Licenciamento de software em cloud híbrida: evitar custos ocultos

Governação de TI · 2 min

Artigos de Pedro Pereira

A cloud híbrida altera como o software é instalado, medido e auditado. Saiba como governar licenças antes de migrações, renovações e auditorias.

Licenciamento de software em cloud híbrida: evitar custos ocultos

TL;DR

Porque o licenciamento muda com a cloud híbrida

Em ambientes tradicionais, o licenciamento era muitas vezes associado a servidores físicos, processadores, utilizadores ou instalações controladas localmente. Na cloud híbrida, a mesma aplicação pode circular entre infraestrutura local, máquinas virtuais, serviços geridos e ambientes temporários. Esta mobilidade é útil para a operação, mas dificulta a leitura dos direitos de uso. Uma abordagem madura de [gestão de licenciamento](/pt/servicos/licenciamento) deve ligar contratos, inventário, consumo real e decisões de arquitetura, em vez de tratar licenças apenas como uma tarefa administrativa.

O risco não está apenas no excesso de custo

O primeiro risco visível é pagar por software que já não é utilizado. Porém, o problema também pode surgir no sentido inverso: usar funcionalidades, ambientes ou métricas que não estão cobertos pelo contrato. Em cloud, pequenas alterações técnicas podem, dependendo do modelo de licenciamento, ter impacto comercial, como aumentar núcleos virtuais, replicar instâncias para testes ou ativar serviços complementares. O objetivo não deve ser bloquear a evolução tecnológica, mas criar critérios para que equipas de TI, compras e finanças saibam quando uma alteração exige validação contratual.

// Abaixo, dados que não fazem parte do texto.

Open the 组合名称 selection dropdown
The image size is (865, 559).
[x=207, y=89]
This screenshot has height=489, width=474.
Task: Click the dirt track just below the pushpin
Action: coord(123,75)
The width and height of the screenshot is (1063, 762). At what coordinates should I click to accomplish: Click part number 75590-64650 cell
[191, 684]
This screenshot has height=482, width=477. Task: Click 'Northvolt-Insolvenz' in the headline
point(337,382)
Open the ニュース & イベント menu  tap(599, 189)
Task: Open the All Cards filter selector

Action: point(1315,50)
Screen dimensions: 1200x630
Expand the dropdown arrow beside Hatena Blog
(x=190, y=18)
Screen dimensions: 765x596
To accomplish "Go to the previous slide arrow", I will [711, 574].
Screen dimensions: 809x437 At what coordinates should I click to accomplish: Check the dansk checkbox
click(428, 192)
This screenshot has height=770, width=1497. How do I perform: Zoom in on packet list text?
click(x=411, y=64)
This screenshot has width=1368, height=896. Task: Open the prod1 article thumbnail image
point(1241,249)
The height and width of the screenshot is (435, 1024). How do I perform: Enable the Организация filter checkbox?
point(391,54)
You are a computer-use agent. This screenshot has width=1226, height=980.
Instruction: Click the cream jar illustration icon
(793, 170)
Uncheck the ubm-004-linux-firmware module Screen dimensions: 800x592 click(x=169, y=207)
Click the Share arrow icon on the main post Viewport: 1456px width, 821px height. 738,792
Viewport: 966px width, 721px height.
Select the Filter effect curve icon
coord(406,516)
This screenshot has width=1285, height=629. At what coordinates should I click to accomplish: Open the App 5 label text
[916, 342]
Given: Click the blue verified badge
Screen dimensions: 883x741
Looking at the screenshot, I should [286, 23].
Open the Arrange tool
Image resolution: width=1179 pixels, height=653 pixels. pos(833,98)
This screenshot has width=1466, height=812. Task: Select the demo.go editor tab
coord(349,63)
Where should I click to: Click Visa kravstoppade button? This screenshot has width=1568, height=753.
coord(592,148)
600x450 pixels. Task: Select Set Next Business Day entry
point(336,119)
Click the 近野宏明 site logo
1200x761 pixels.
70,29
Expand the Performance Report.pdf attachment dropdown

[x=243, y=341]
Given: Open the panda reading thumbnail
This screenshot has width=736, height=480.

Licenças devem entrar no desenho da arquitetura

A decisão sobre onde colocar uma carga de trabalho não deve depender apenas de desempenho, segurança ou proximidade dos dados. Deve também considerar se o modelo de licenciamento permite mobilidade, escalabilidade e recuperação sem custos inesperados. Em projetos de [cloud híbrida e multicloud](/pt/solucoes/cloud), esta análise deve ser feita antes da migração, não depois da primeira fatura ou de uma revisão do fornecedor. A pergunta prática é simples: a arquitetura proposta respeita os direitos de uso atuais ou exige renegociação?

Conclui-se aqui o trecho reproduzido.